Epilepsy is a broad term for any number of seizure disorders. Basically what epilepsy means is the propensity to have seizures: if you’ve had one seizure, you’ve had a seizure. If you’ve had two or more seizures, you’re probably in the market for an epilepsy diagnosis. Epilepsy can range from a few seizures spread out over a lifetime to seizures every day and from severe seizures – most people are familiar with “grand mal” (more accurately known as tonic-clonic) seizures – to seizures that simply look like spacing out. I have what are known as “complex partial” seizures in which it looks like I fell asleep and my face twitches a bit. I’m unconscious for usually about thirty seconds at a time, though I feel quite sick for hours afterward. All seizures have a refractory period (known as the post-ictal period) afterwards in which the person feels generally crappy.

How does epilepsy affect your daily life?

The most significant effect epilepsy has had on my day to day life is simply making me a very, very cautious person. For most people, seizures have triggers – which can range from alcohol consumption to exposure to certain types of blinking lights.

For me, my main trigger is a lack of sleep (which is a really, really common seizure trigger). This is very tricky being a mother as anyone with an infant knows that your own sleep is wildly unpredictable. The edict of “sleep when the baby sleeps” is doubly true for me! Another common trigger for me is fever, which means that I not only have to take extra super good care of myself should I come down with a cold, but I’m overly cautious in preventing illness in the first place. Luckily, I have a strong immune system!

A lot of people understand that seizures and driving are a bad combination, but since my seizures always have a warning before hand (sometimes hours, but always at least five minutes – plenty of time to pull over!), my neurologists are fine with my driving. I am an extremely careful driver and since I know that I often have headaches before I have seizures, I never, ever drive when I’m overtired or headachy.

The hardest part of day to day life with epilepsy is unpredictability. When I’ve been off of medication, I’ve very often had to cancel social events or call in sick to work at the last minute from having seizures. I do have a warning before hand, but it’s not long enough to really *plan* for anything. I do really well on medication, but I still have the occasional seizure and have to just be able to “wing it” when they happen.

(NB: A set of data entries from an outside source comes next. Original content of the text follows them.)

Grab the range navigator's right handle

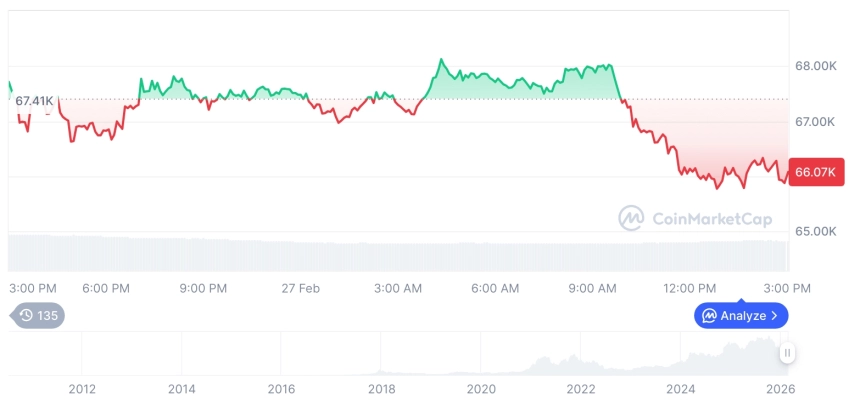pyautogui.click(x=788, y=353)
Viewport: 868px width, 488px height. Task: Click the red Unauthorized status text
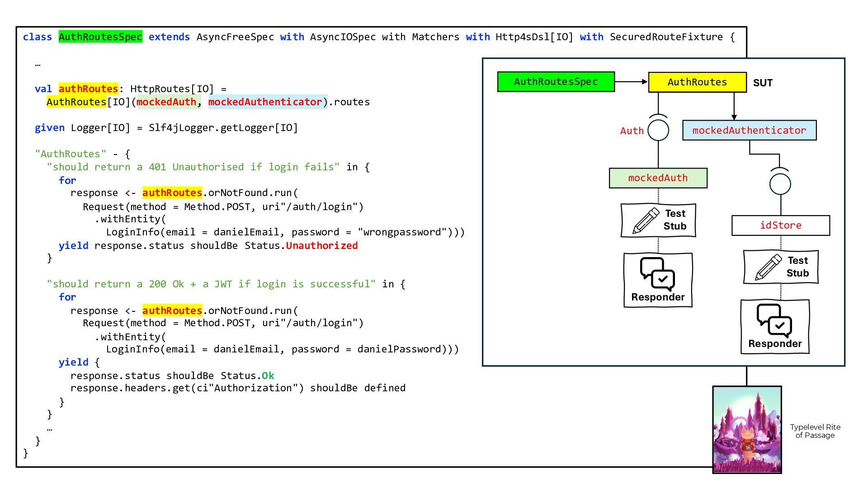(x=321, y=245)
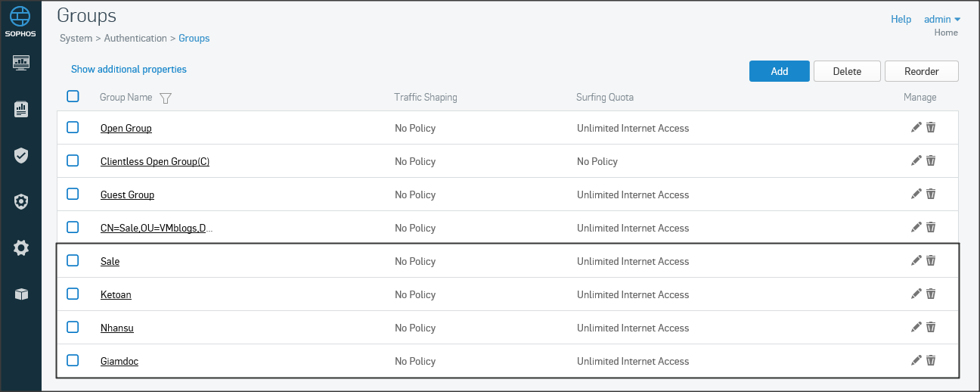The image size is (980, 392).
Task: Expand the admin user dropdown
Action: click(941, 19)
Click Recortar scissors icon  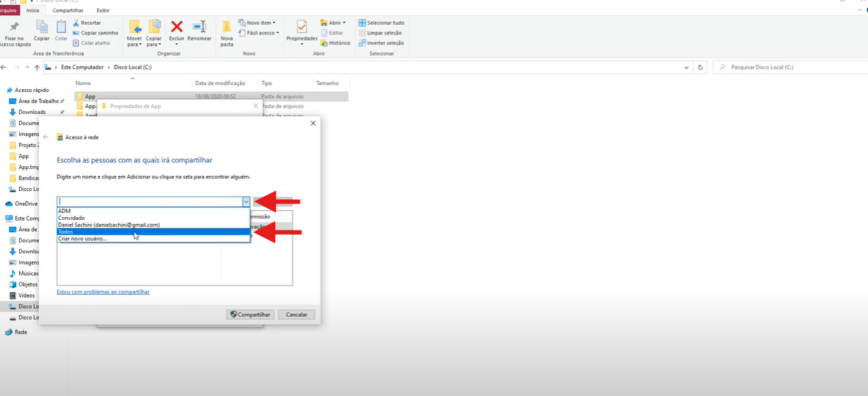(x=76, y=23)
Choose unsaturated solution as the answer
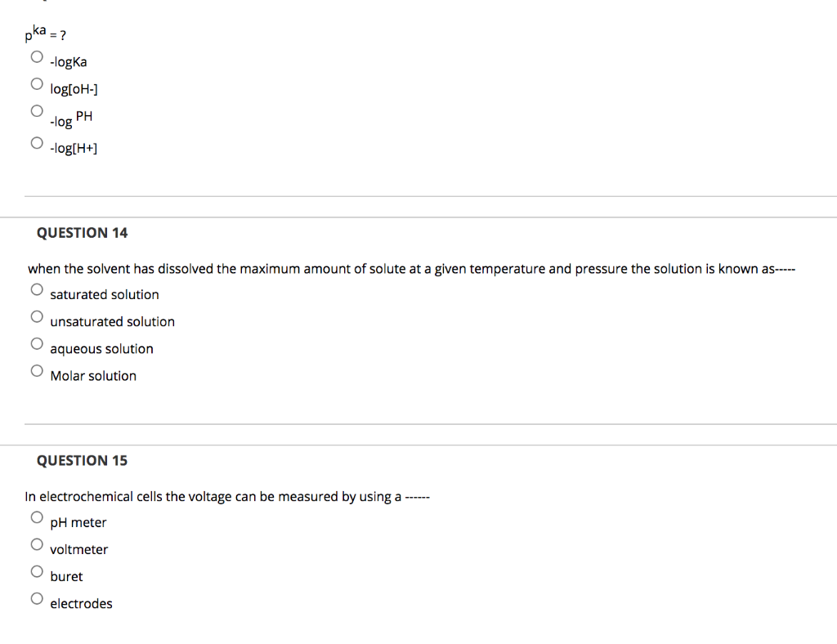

How old were you when you were diagnosed?

I had my first seizure ever at nine months old, in response to a fever. When I was a kid, I had a few seizures per year up until age six when I had viral meningitis. It’s a bizarre coincidence that I got meningitis after having had seizures as the disease itself can lead to epilepsy later in life. It’s even more bizarre that afterwards, I didn’t have another seizure for thirteen years! At age nineteen, I had my first adult seizure and have been working to control the seizures (which I would have every day when I was unmedicated) since then.

How have you chosen to treat your epilepsy?

After a lot of trial and error and seeing several neurologists, I’m on an anti-convulsant that works for me. I also take melatonin at night to help and make sure that I get enough sleep. I take my meds and do my best to get enough sleep and eat well (low blood sugar can also trigger seizures) and that works out really well for me. When I was struggling in the past to find the right medication, I also did some alternative therapies – including massage therapy and nutritional supplements – and those helped a bit, but now that I’m on the right meds, I find that I don’t need them right now.

Will you ever be ‘cured’?
No, I can be seizure-free for extended periods when I’m on my medication, but there will always be the possibility that I could have another seizure at any time.

Are there any resources you’ve discovered that have been particularly helpful?
I have a number of friends who also have epilepsy and I’ve found that talking with them has been incredibly helpful for dealing with the day to day stuff and venting about new meds and more testing and whatnot. When I was first diagnosed, I would look for online forums and communities for help, but there wasn’t much at that point (this was in 2001, so the internet was less extensive back then!) and what there was wasn’t really all that useful to me.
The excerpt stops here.